Group Attempts to Revive SD Park

Roughly $60,000 is needed to keep a California state park from the chopping block


With the closure dates for a few California state parks looming, a San Diego group has stepped up to raise enough money to keep a nearby park open.

Friends of the Palomar State Mountain Park are asking people to pledge for their goal of $60,000 in order to keep the park fully operational.

A Rancho Santa Fe family, Robert S. Wilson and his wife, have offered to pay for half of the required funding if the group can secure $30,000 in pledges.

So far, the Friends have raised a little more than $22,000 – meaning they have roughly $8,000 more to go.

“The bottom line: It will get the park open,” said Rick Barclay, chairman of Friends of Palomar Mountain State Park.

Gov. Jerry Brown announced in 2011 that nearly a quarter of all state parks would have to close because of budgetary constrictions. A few campgrounds in San Diego are no longer in use year-round and unless the money reappears, they’ll remain closed to the public.

Palomar's campgrounds closed in October because of monetary restraints.

Barclay said that the group has been working with the state Parks and Rec department in in order to use this funding specifically for Palomar Park. While the California Parks Department has yet to agree to this type of donation-funded park, Barclay said he’s hopeful they will work with the group to keep it open.

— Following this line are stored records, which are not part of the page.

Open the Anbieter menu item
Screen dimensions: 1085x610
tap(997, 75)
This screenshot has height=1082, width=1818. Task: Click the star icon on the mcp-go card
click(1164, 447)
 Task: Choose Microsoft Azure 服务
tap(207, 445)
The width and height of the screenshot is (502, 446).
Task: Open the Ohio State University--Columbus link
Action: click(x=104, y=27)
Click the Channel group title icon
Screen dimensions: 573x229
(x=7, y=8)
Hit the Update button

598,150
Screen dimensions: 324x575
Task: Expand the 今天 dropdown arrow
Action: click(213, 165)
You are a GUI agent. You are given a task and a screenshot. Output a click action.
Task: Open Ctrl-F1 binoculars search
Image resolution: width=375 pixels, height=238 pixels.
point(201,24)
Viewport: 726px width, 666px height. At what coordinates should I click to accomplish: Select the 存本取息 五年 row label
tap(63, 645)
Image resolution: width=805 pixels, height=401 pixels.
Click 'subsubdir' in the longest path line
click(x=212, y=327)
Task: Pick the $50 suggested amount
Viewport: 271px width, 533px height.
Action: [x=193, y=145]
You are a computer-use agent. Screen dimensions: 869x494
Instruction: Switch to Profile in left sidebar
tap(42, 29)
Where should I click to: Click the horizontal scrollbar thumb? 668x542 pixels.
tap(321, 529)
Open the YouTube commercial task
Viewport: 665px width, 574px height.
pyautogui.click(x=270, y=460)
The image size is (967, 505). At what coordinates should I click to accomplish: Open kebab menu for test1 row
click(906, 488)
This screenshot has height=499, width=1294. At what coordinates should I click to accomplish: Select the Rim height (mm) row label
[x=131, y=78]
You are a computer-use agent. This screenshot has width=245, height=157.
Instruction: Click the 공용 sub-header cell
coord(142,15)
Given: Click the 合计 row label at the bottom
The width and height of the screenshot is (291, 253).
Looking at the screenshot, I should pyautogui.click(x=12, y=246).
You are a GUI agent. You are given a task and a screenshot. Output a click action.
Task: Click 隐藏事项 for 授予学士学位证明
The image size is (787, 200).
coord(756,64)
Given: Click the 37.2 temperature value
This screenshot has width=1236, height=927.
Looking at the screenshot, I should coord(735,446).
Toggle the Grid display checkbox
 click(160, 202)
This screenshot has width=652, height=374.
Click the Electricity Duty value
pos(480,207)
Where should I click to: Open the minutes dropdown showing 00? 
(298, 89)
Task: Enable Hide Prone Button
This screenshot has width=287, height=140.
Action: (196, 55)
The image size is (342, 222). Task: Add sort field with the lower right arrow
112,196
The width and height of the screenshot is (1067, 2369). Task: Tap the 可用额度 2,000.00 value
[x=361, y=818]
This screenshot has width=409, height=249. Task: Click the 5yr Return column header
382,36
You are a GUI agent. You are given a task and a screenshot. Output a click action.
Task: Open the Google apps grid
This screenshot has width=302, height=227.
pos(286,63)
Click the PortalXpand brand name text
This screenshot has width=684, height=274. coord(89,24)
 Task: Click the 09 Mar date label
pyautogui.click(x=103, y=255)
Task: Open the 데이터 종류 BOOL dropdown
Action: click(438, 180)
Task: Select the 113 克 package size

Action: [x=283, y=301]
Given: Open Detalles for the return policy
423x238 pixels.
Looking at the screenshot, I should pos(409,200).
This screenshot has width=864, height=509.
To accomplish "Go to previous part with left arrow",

In order for Palomar State Mountain Park to be sustainable, the campgrounds have to be open in order to generate the necessary revenue. Currently, the park is making money from day use fees, but it’s not enough to keep the campgrounds open.

The $60,000 would cover the gap between projected revenue and expenses, said Barclay. Some of the money would also go toward cleanup costs and educational programs for the park.

“We’re not proposing that Palomar be run by volunteers … we want to keep the park run by professional staff and crew,” he said.

Nedra Martinez, state park supervisor, said the department has the proposal and is working with the group.

“No one has said, ‘No this won’t work,’” she said.

The Friends proposal is different in the sense that it is pledge-based, said Martinez. Should the group achieve the $60,000-goal, they are hoping to get the Parks and Rec department to approve it by March, before they are in danger of losing the ranger.

That gives the Friends about a month to reach their goal.

Barclay’s hoping for the best. He has personal attachments to the park aside from professional, as he used to volunteer for trail maintenance and enjoys visiting the area.

“It’s a beautiful place,” Barclay said. “It’s something that should be shared with everyone.”